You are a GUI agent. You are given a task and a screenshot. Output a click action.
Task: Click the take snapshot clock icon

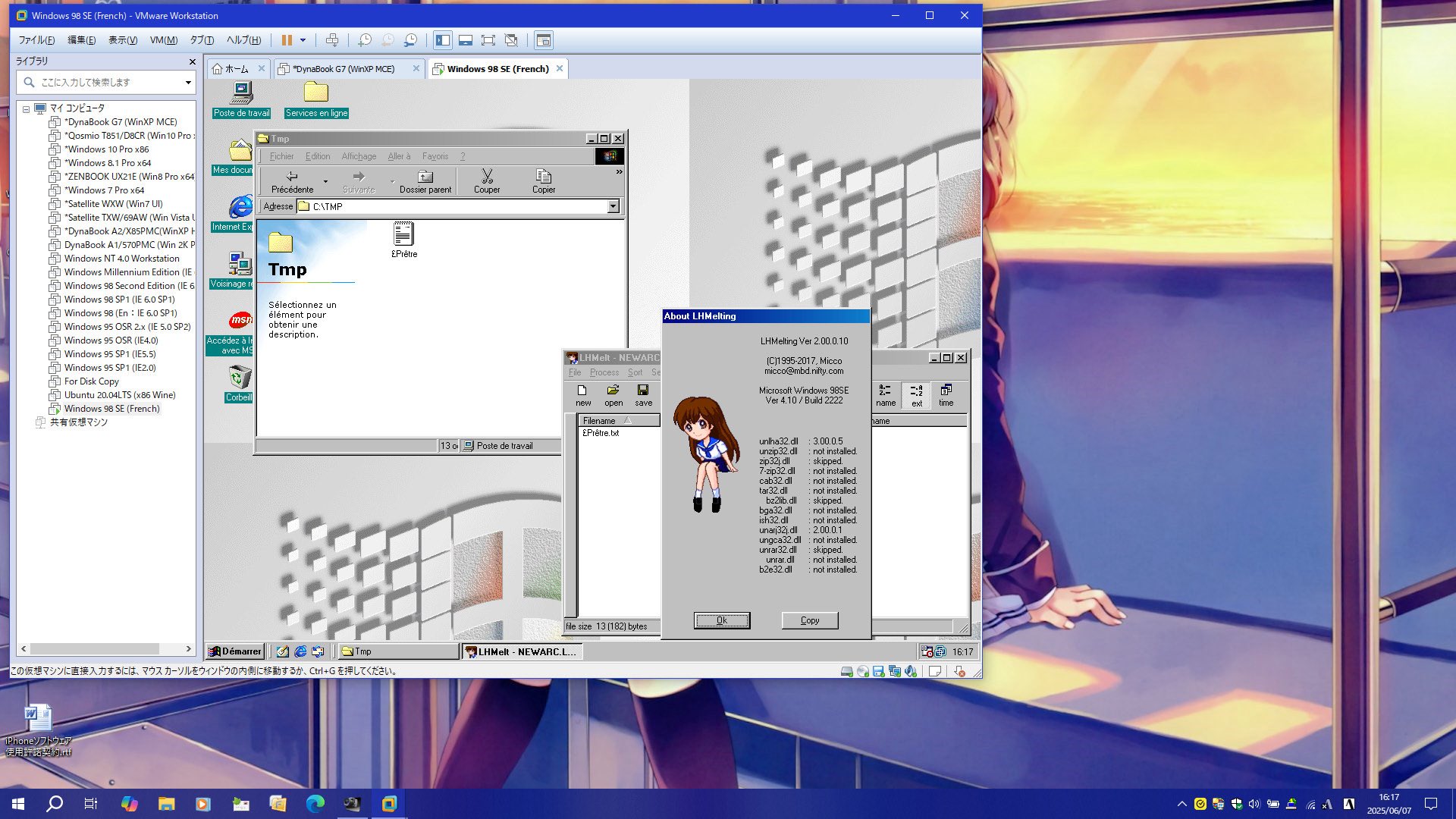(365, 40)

...

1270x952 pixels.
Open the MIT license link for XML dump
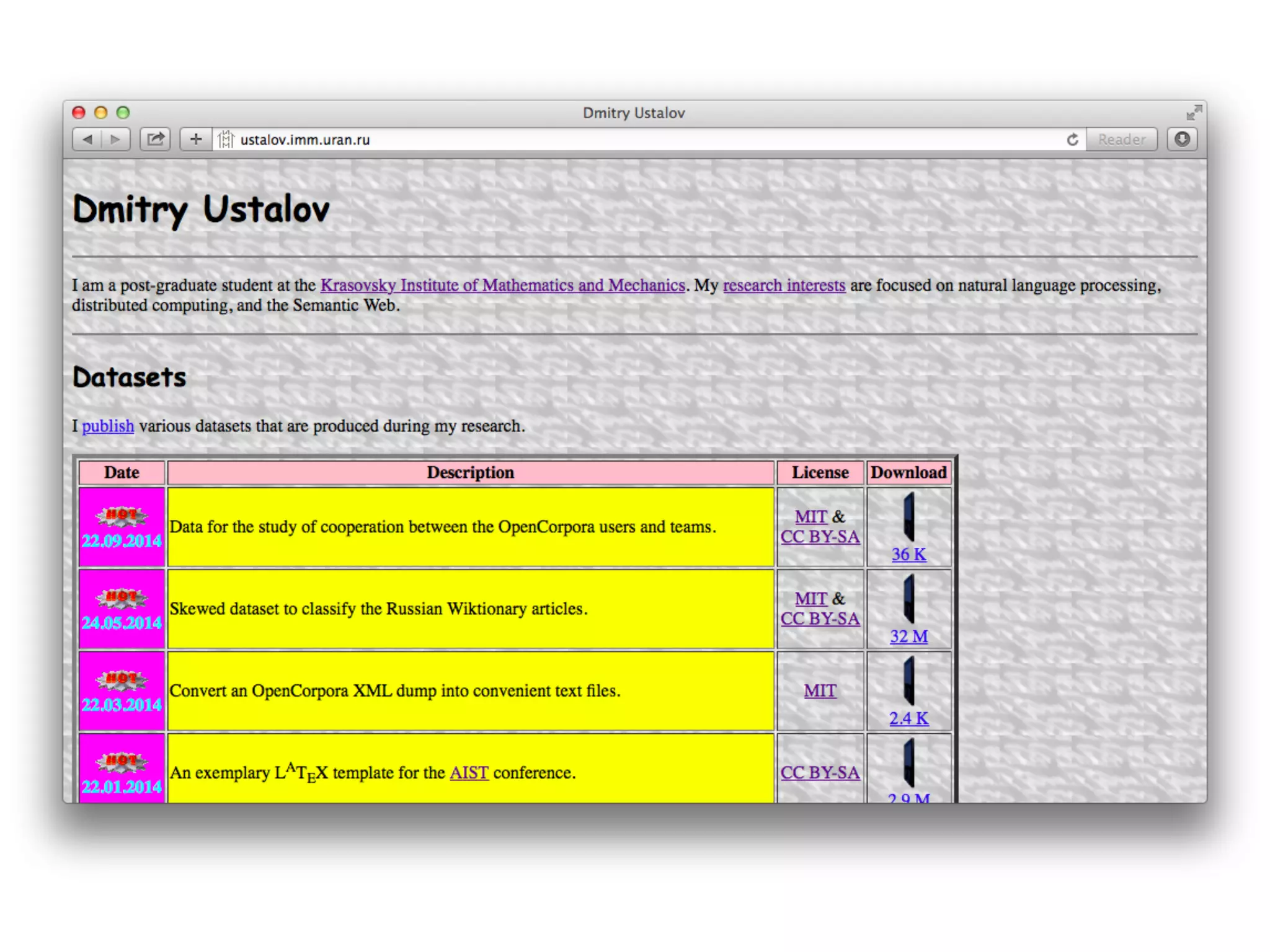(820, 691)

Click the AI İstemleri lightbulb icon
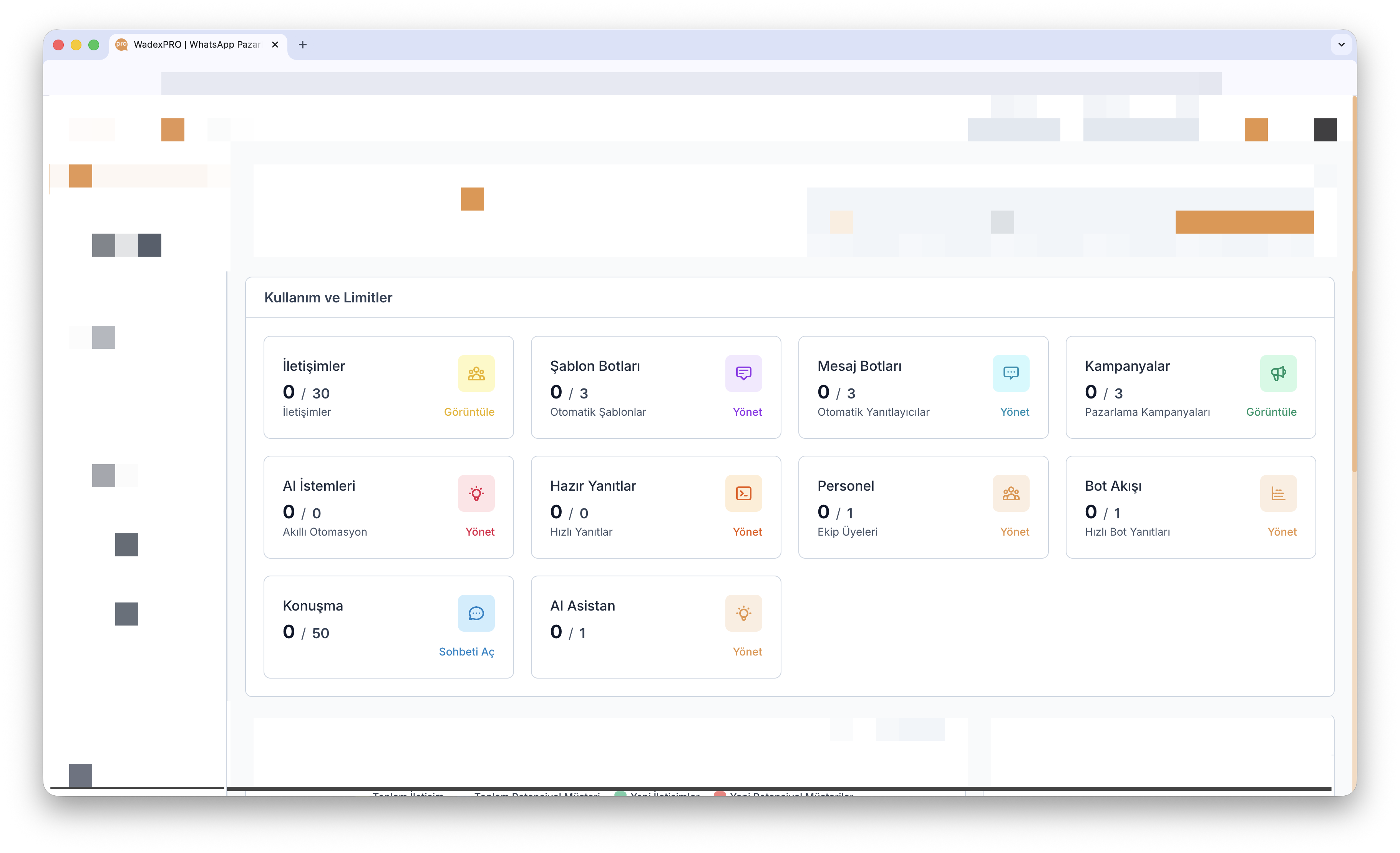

Problem: Copy nothing but the lines above from the one with "Open the MIT license link for XML dump" to the one with "Click the AI İstemleri lightbulb icon", inclusive, word for word. Leave every picture out.

Exercise result:
Open the MIT license link for XML dump
(820, 691)

Click the AI İstemleri lightbulb icon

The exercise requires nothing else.